11

Cuando Ferguson despertó ya había oscurecido y del fuego sólo quedaban fulgentes brasas. A Livingstone no se lo veía por ningún lado. Fergie pensó que era extraño que David se hubiese marchado sin decirle nada. Quizá sólo había salido a tomar un poco de aire.

Llovía a cántaros. Fergie se quedó parado ante la puerta, escuchando el sonido de la lluvia sobre las hojas de los árboles. Escudriñó la negrura para ver si distinguía la embarcación de David en el amarradero, pero estaba demasiado oscuro. Así que soltó una maldición, se puso su chubasquero, tomó la linterna y bajó para ver si Livingstone lo había abandonado.

Su embarcación seguía amarrada al muelle, de modo que no se había ido definitivamente. Era de suponer que andaría vagando por los bosques en busca de espíritus o algo por el estilo. Fergie emprendió el regreso colina arriba; se sentía un poco incómodo, como si alguien o algo lo estuviese observando. Llovía y estaba oscuro, y las pilas de su linterna estaban en las últimas, de modo que no tenía mucha luz. Fergie se había criado en contacto con la naturaleza, y allí no hay lugar para el temor a la oscuridad. Pero aun así, sintió un poco de miedo. David no estaba. Ello significaba que Ferguson estaba completamente solo y a unos cuantos kilómetros de la población más cercana. Sin provisiones ni teléfono. Pensó en encender uno de los grandes generadores de gasolina para poder tener algo de luz, pero recordó con cuánta vehemencia se había opuesto David al empleo de electricidad. Sólo fuego. De modo que se apresuró a regresar a la casa común; una vez allí, cerró la puerta con el cerrojo tras de sí. Echó más leña al fuego; decidió que no dormiría durante el resto de la noche.

***

Los equipos de trabajo llegaron por la mañana. El primer lugar al que se dirigieron fue a la casa comunitaria. Lo habitual era que los operarios se congregaran allí antes de comenzar la jornada; también la usaban durante los descansos y para protegerse de la lluvia. Pero Ferguson los estaba esperando. Les dijo que ese día no se les permitía entrar, porque un especialista estaba llevando a cabo modificaciones muy importantes. A los trabajadores esto no les sentó muy bien, pero no podían hacer nada al respecto. A fin de cuentas, Ferguson era el contratista. De modo que esperaron bajo la lluvia a que los capataces les asignaran sus tareas.
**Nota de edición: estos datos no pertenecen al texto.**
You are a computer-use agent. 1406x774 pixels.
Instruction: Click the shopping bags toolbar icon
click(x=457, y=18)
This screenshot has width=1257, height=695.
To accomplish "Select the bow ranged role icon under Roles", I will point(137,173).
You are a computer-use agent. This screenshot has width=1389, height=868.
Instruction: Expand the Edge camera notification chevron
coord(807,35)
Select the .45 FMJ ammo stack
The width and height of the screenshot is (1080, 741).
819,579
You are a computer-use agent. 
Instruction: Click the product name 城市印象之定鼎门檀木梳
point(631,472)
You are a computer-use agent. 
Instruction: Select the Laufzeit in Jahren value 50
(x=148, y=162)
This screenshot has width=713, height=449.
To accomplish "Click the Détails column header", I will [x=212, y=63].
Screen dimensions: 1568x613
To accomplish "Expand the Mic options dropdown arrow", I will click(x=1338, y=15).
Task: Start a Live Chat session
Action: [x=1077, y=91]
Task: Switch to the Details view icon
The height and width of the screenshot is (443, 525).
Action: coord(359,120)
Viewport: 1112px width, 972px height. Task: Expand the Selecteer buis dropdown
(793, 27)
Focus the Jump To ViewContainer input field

Durante el resto del día, Ferguson se ocupó de mantener el fuego, a la espera del retorno de David. Le daba veinticuatro horas, pensó. Si para la mañana siguiente no había aparecido, se pondría en contacto con las autoridades para que iniciaran su búsqueda. Encendió otro cigarrillo, felicitándose por haber tenido la previsión de llevar un cartón de Kent en su avión. Al menos tendría mucho tabaco para acompañar otra noche de pies fríos. Le había mendigado un bocadillo de atún a uno de los jornaleros, con lo que aplacó malamente su hambre; pero no sabía cuánto tiempo aguantaría sin algo sustancioso de comer.

Si bien Ferguson no tenía mucho contacto con los obreros, su presencia lo confortaba. Lo cierto es que no quería pasar otra noche solo junto al fuego. De modo que lamentó oír el sonido de la sirena que señalaba el fin de la jornada.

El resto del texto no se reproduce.